Von der Leyen will Sonderklausel für Verteidigung aktivieren
14.02.2025 16:38
Um die EU gegen Bedrohungen durch Länder wie Russland zu wappnen,
braucht es Schätzungen zufolge dreistellige Milliardeninvestitionen.
Werden nun strenge Schuldenregeln aufgehoben?

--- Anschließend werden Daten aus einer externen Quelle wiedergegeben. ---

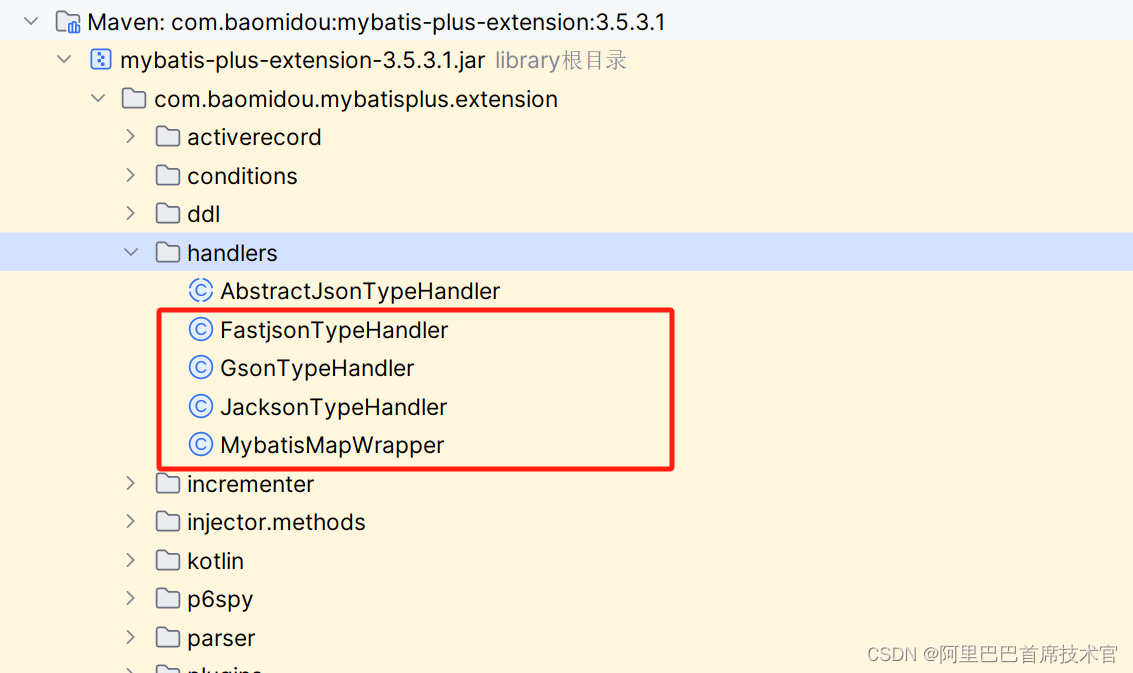
Task: Click the class icon next to AbstractJsonTypeHandler
Action: 200,291
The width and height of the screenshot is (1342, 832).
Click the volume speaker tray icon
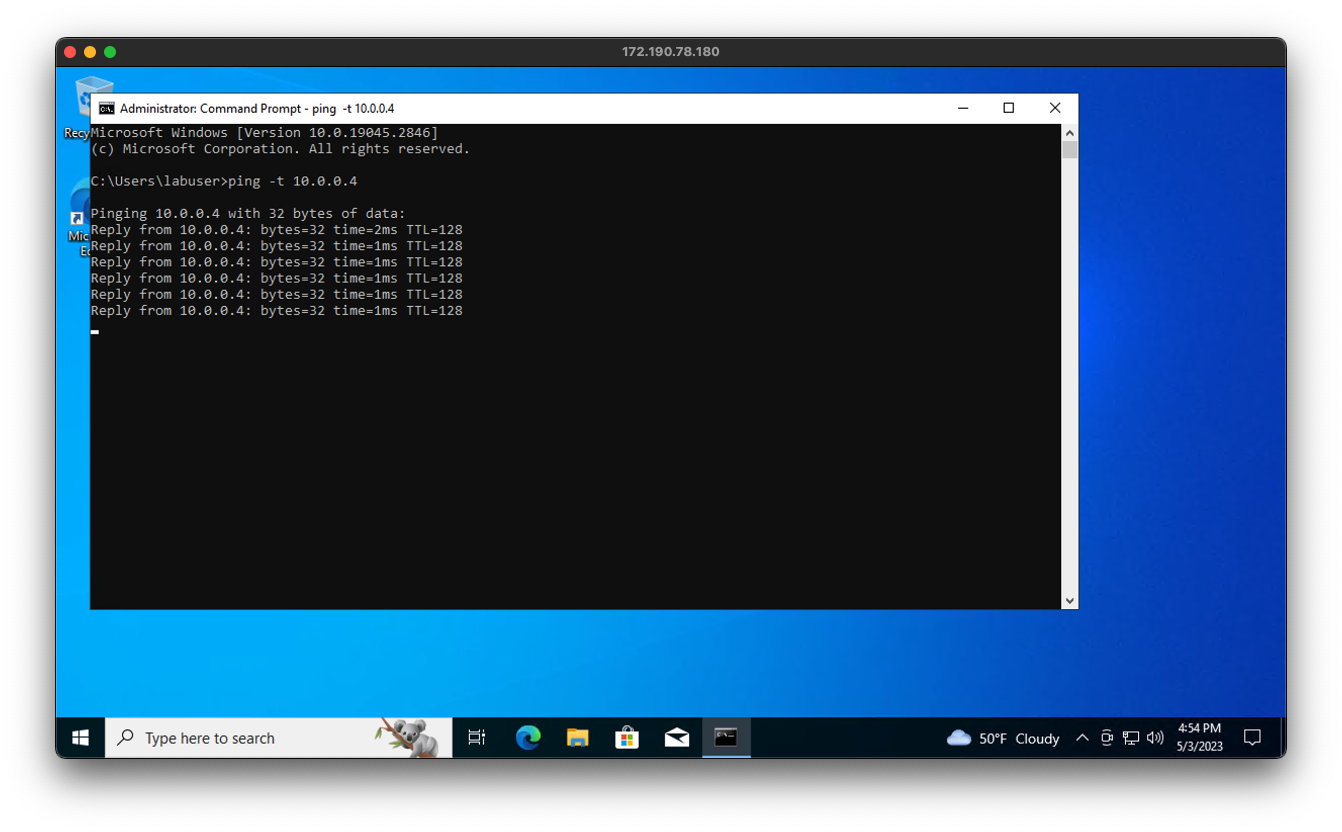tap(1155, 737)
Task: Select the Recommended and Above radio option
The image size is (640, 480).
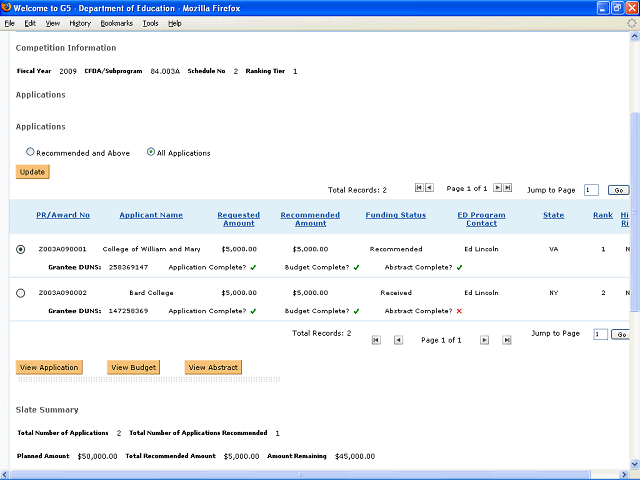Action: [30, 152]
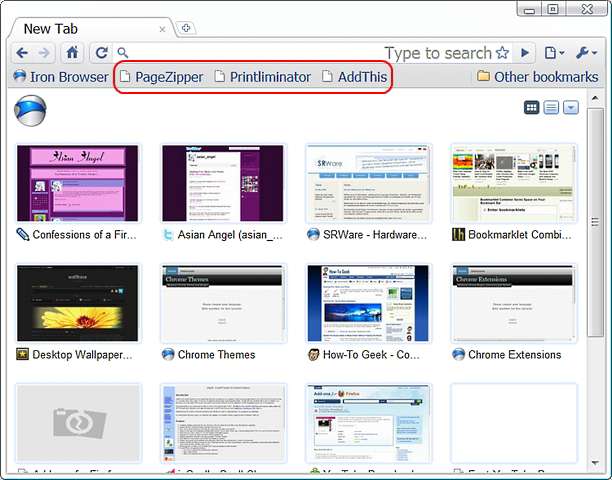This screenshot has width=612, height=480.
Task: Switch to thumbnail grid view
Action: click(x=532, y=108)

München (dpa) - EU-Kommissionspräsidentin Ursula von der Leyen will
über die Aktivierung einer Sonderklausel zu den europäischen
Schuldenregeln höhere Verteidigungsausgaben ermöglichen. «Ich werde
vorschlagen, die Ausweichklausel für Verteidigungsinvestitionen zu
aktivieren», sagte sie bei der Münchner Sicherheitskonferenz. «Dies
wird es den Mitgliedstaaten ermöglichen, ihre Verteidigungsausgaben
erheblich zu erhöhen.»
Hintergrund des Vorschlags von der Leyens sind insbesondere die
Bedrohungen durch Russland und die Ankündigung der USA, künftig
deutlich weniger sicherheitspolitische Verantwortung für Europa
übernehmen zu wollen. Man werde die Verteidigungsausgaben erheblich
erhöhen müssen, sagte von der Leyen.
Forderungen von Trump
Druck kommt dabei auch von US-Präsident Donald Trump, der von den
Nato-Mitgliedern in der EU fordert, künftig fünf Prozent ihres
Bruttoinlandsprodukts auszugeben. Für die Bundesrepublik und viele
andere Staaten würde dies bedeuten, dass sie ihre
Verteidigungsausgaben mehr als verdoppeln müssten.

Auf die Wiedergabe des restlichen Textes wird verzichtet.